Domain Integrity Aware Data Generation

In the world of data-driven applications, data is for sure a king. And when it comes to testing those applications, the importance of meaningful, structured, and interrelated test data cannot be overestimated.

Why not test apps with real data? Because in this case, sensitive information will be revealed which is totally unacceptable. Thus, accurate, relevant, and consistent test data is of crucial importance today.

Why not use meaningless sample data then? Unfortunately, this approach suffers from some significant drawbacks. Low-quality test data is of little or no use to businesses when it comes to ensuring that the application adheres to the intended business logic. And that's not to mention the dangers of a potential loss of sensitive production data in case the testing was performed with meaningless test data.

Data Generator for SQL Server allows generating loads of realistic test data preserving domain-level data integrity and thus ensuring database data accuracy, consistency, and relevance.

What is domain integrity?

There are four main types of Database Data Integrity:

  • Domain Integrity
  • Entity Integrity
  • Referential Integrity
  • User-Defined Integrity

Domain integrity refers to the accuracy and consistency of data in a database. The domain represents a set of rules that define acceptable values that a column can contain. They include constraints and other measures that determine the format, type, and amount of data entered.

§ §

Task list -
- A) For the text on domain integrity, is each statement true to it? Answer yes or no and quote the words that decide it. (i) It names four main types of database data integrity. (ii) It suggests testing apps with real data. (iii) Domain rules cover the format, type, and amount of data entered.
- B) Extend the text on domain integrity, starting right after its final sentence.

Data lines -
§ §

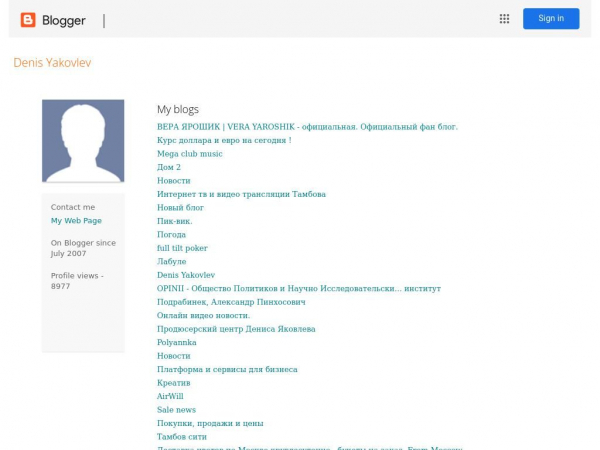
Task: Open the Пик-вик blog link
Action: (x=174, y=221)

§ §

Outputs for the tasks -
- A)
(i) Yes: "There are four main types of Database Data Integrity"
(ii) No: "sensitive information will be revealed which is totally unacceptable"
(iii) Yes: "determine the format, type, and amount of data entered"

- B)
The example of domain data integrity. The Age of a user can be entered in a table in a number of different ways. In case the Age column only accepts integers (INT), the values twenty-two, eleven, and VII will not be accepted by the database. This way data is protected by using domain-level data integrity.

The example of domain data integrity

Populating primary key columns

For primary key columns, Data Generator for SQL Server can generate sequential IDs from 1 to n, where n=127 for tinyint, 32,767 for smallint, 2,147,483,647 for integer, and 9,223,372,036,854,775,807 for bigint.

Like PRIMARY KEY constraints, UNIQUE constraints guarantee that the values in a column are unique. However, a UNIQUE KEY unlike a PRIMARY KEY can accept one null value per a table column. Many of the generators have the Set values to be unique option. When this option is enabled, Data Generator for SQL Server makes sure that the values generated for the column are unique.

You can also set a value distribution mode for the generated values. If you select Random by timestamp, the generated IDs will be inconsequent and every generation thereafter will populate new random values. In case you select Random by seed, IDs will be generated based on the specified seed value and when repopulating the column, the sequence will be preserved.

Populating primary keys columns

Populating foreign keys columns

A FOREIGN KEY constraint is defined on a child table and references the PRIMARY KEY column or a set of columns, in the parent table. Foreign key relationships in a database help keep the related data consistent.

Data Generator for SQL Server automatically assigns the Foreign Key generator to the columns that have foreign key constraints and generates foreign key values for a child table column based on the values contained in the parent table column. If necessary you can switch the Foreign Key (auto assigned) Generator to Foreign Key (manually assigned) Generator and select a parent column. This way, you can create a single-column foreign key.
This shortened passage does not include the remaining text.